Data for processing below:

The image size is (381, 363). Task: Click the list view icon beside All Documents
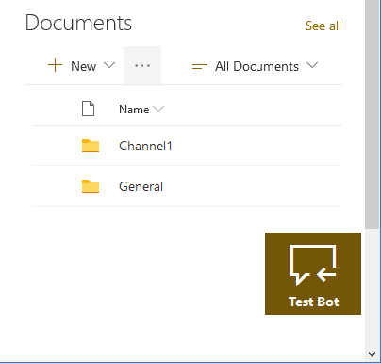pos(200,65)
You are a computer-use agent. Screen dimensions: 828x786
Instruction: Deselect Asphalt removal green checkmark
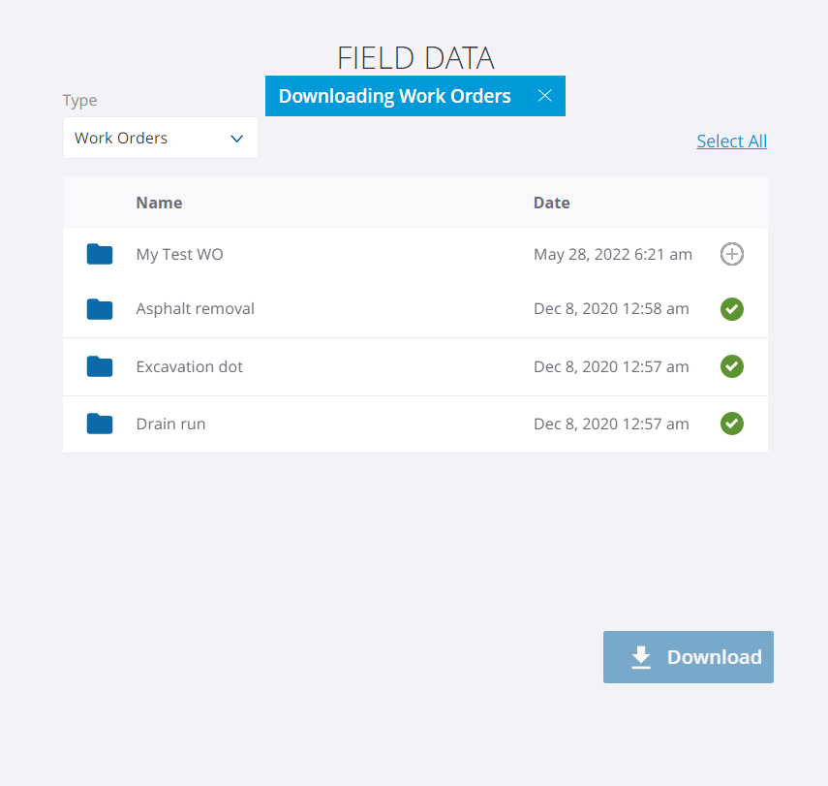pos(732,309)
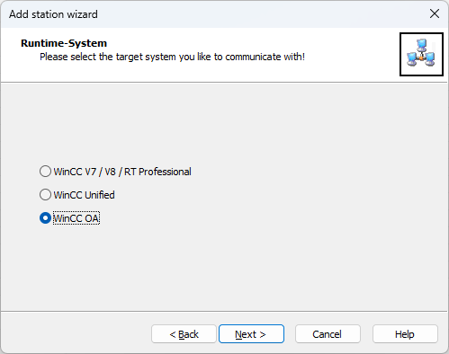Click the bottom-left computer in the network icon
The image size is (449, 354).
tap(412, 58)
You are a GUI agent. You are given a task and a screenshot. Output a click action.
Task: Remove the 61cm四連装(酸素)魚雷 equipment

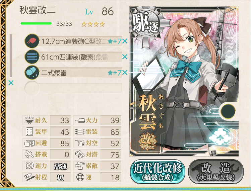point(125,57)
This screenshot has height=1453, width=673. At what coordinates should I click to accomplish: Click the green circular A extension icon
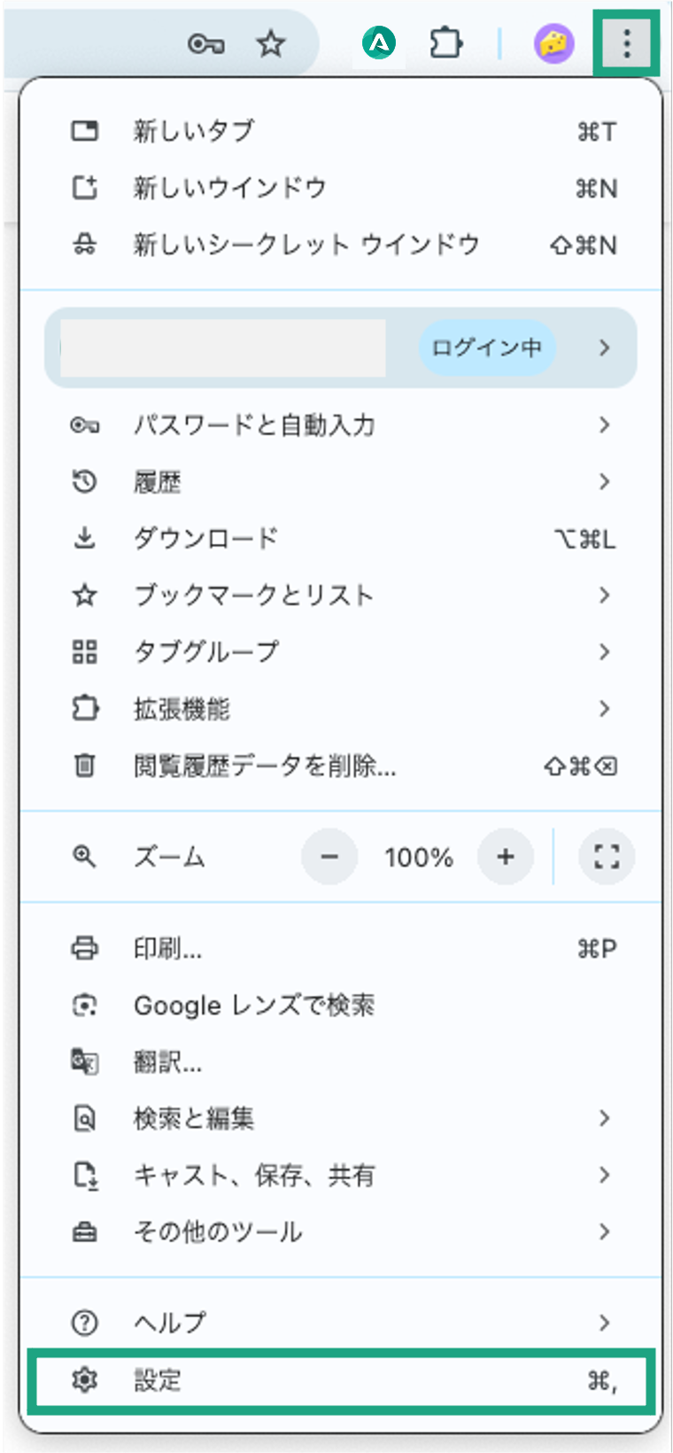[379, 43]
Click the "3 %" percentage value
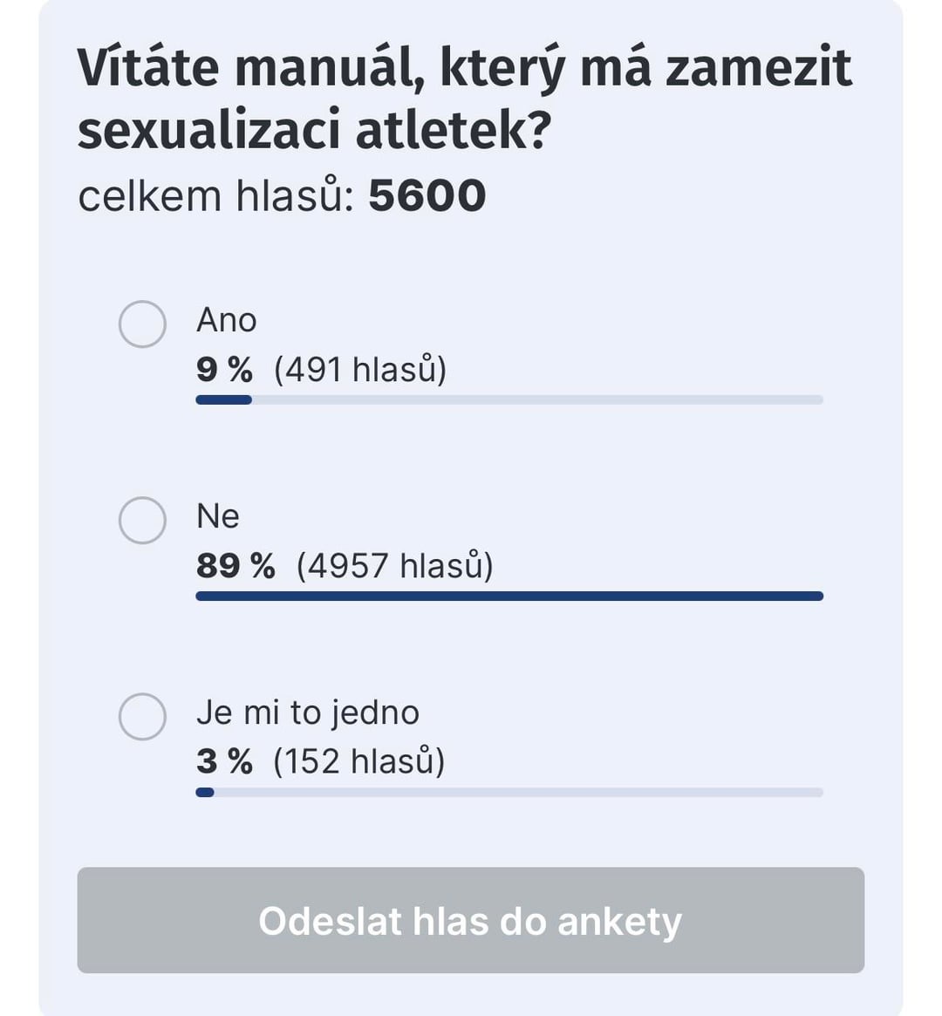The image size is (942, 1016). pos(224,761)
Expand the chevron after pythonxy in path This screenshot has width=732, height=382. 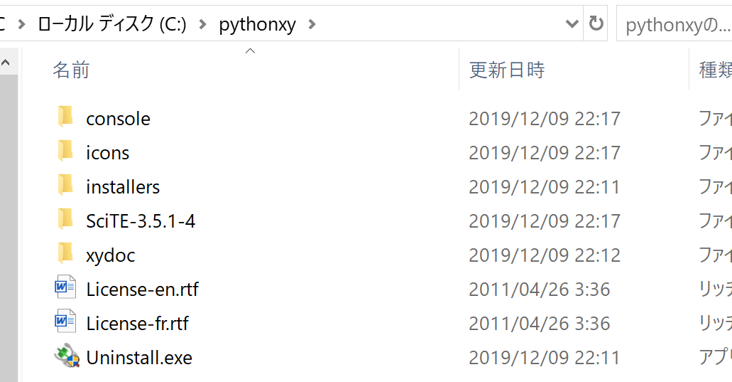(x=312, y=24)
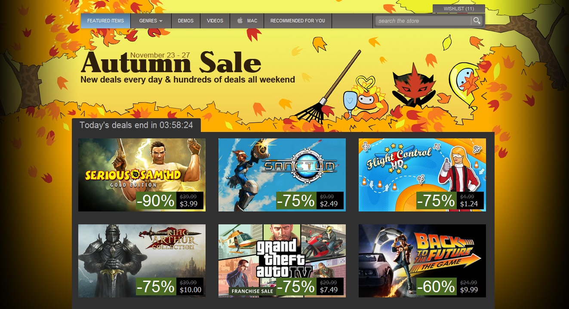Open Back to the Future game deal

tap(422, 261)
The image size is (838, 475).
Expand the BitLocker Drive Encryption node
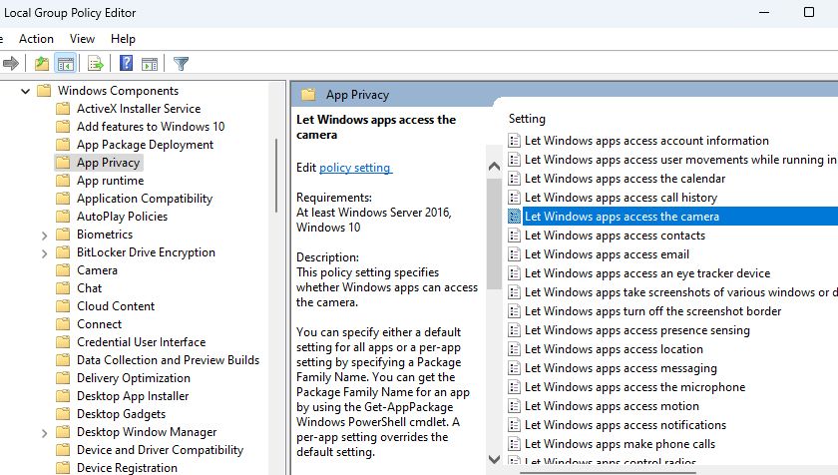pyautogui.click(x=44, y=252)
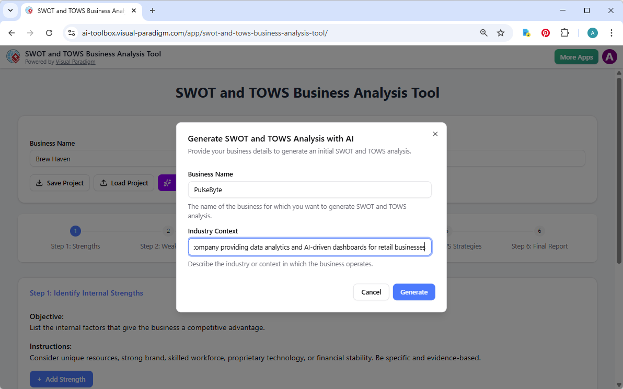Viewport: 623px width, 389px height.
Task: Open the Visual Paradigm link
Action: [x=75, y=61]
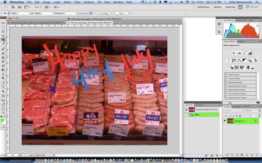
Task: Add a Brightness/Contrast adjustment
Action: pos(234,53)
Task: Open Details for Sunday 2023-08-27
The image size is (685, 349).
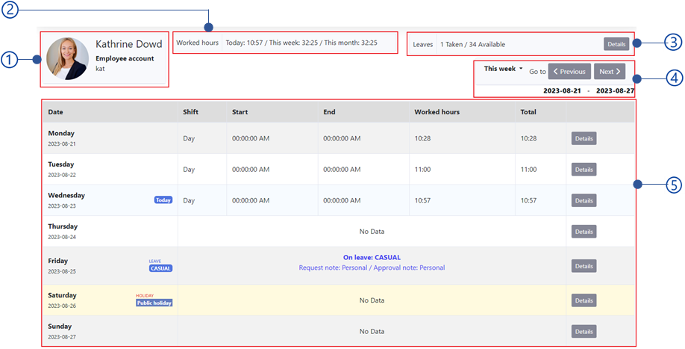Action: (x=584, y=331)
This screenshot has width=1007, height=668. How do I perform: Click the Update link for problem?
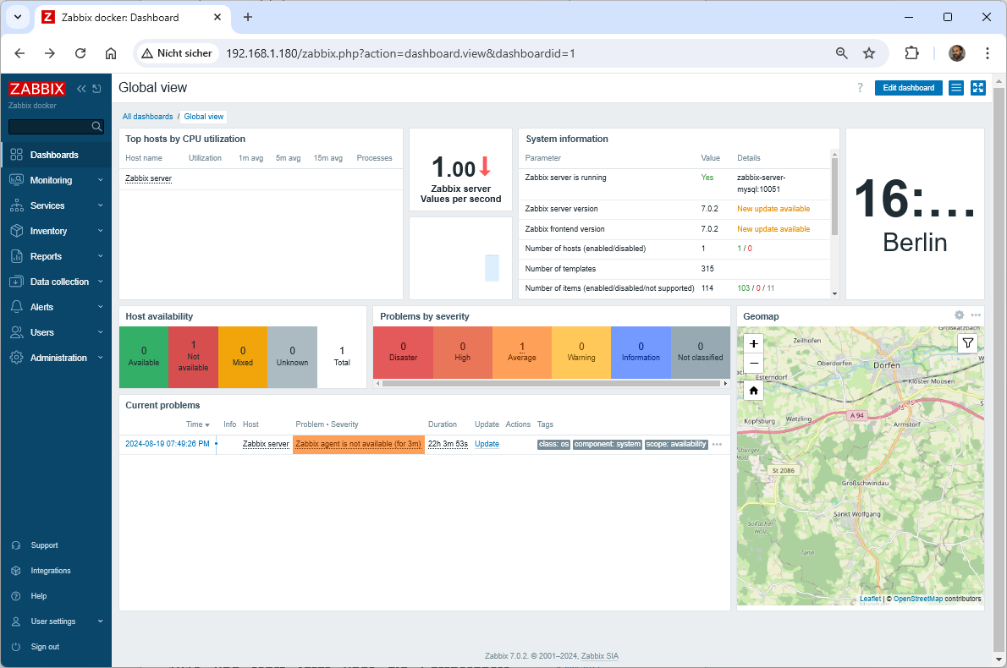[x=487, y=444]
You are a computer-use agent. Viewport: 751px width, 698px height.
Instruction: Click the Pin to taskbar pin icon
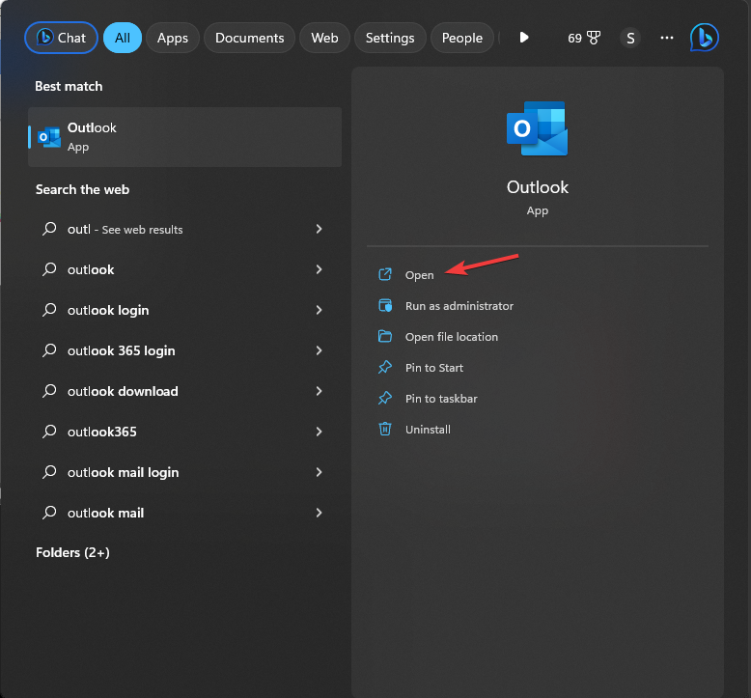click(x=385, y=399)
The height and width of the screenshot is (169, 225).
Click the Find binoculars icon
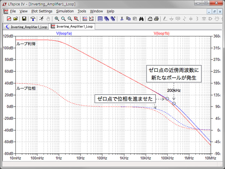[142, 18]
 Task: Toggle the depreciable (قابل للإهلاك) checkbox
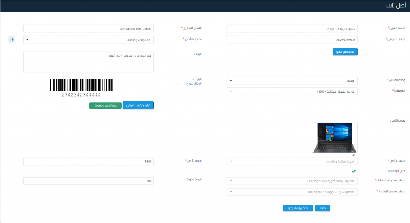[x=354, y=171]
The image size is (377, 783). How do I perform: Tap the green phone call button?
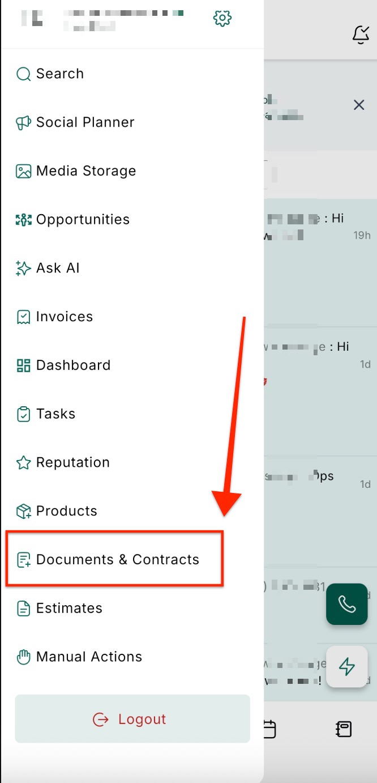(x=346, y=604)
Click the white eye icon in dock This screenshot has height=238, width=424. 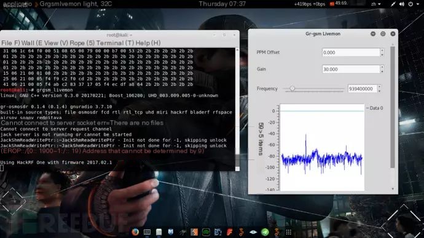coord(253,232)
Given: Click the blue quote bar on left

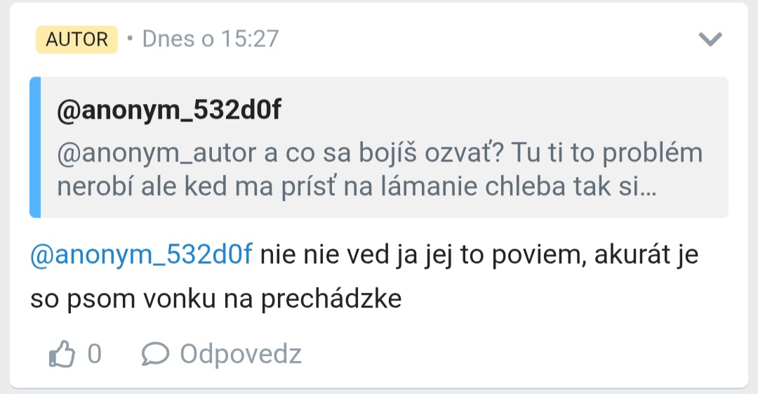Looking at the screenshot, I should click(x=35, y=147).
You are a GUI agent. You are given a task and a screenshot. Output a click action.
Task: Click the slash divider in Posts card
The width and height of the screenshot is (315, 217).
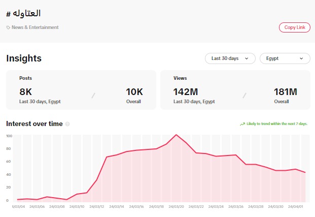click(93, 95)
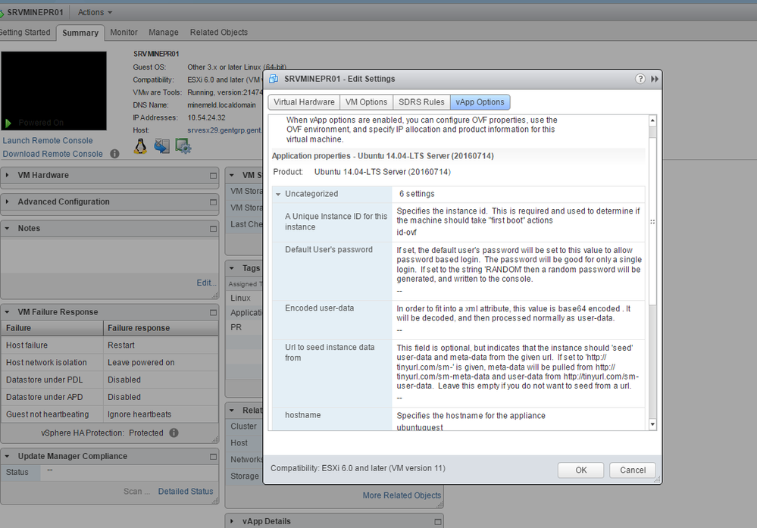The width and height of the screenshot is (757, 528).
Task: Open the Actions dropdown menu
Action: [x=95, y=12]
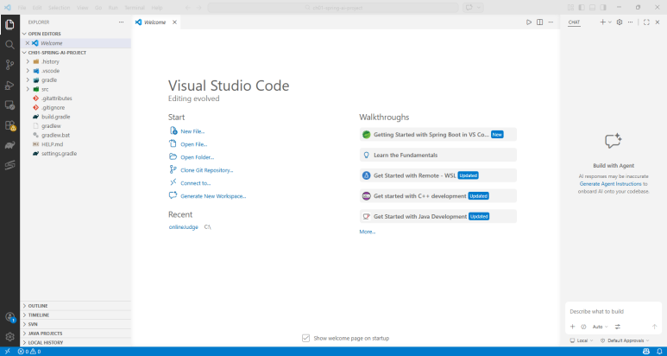
Task: Expand the JAVA PROJECTS section
Action: (x=45, y=333)
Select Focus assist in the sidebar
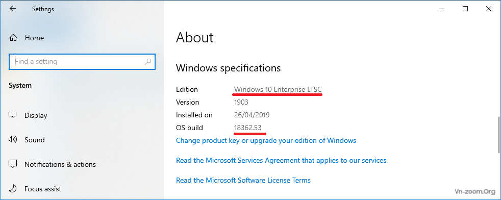This screenshot has height=200, width=501. pos(43,189)
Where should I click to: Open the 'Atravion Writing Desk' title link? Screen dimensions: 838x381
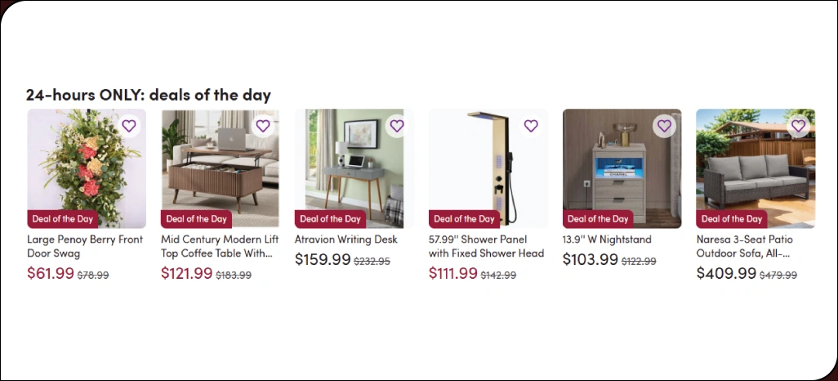click(x=345, y=240)
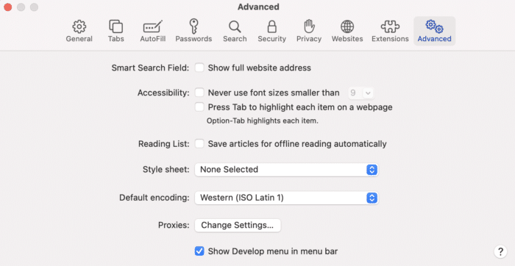This screenshot has height=266, width=515.
Task: Select the Websites globe icon
Action: [347, 26]
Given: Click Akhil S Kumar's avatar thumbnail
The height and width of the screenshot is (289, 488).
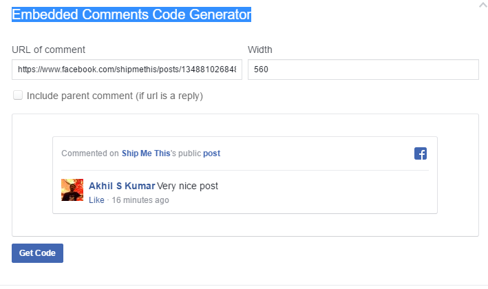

End of Data for processing.

(About this exercise) Count every line in the listing that holds the word "agent". Report the count and nothing else.

(Answer to the exercise) 4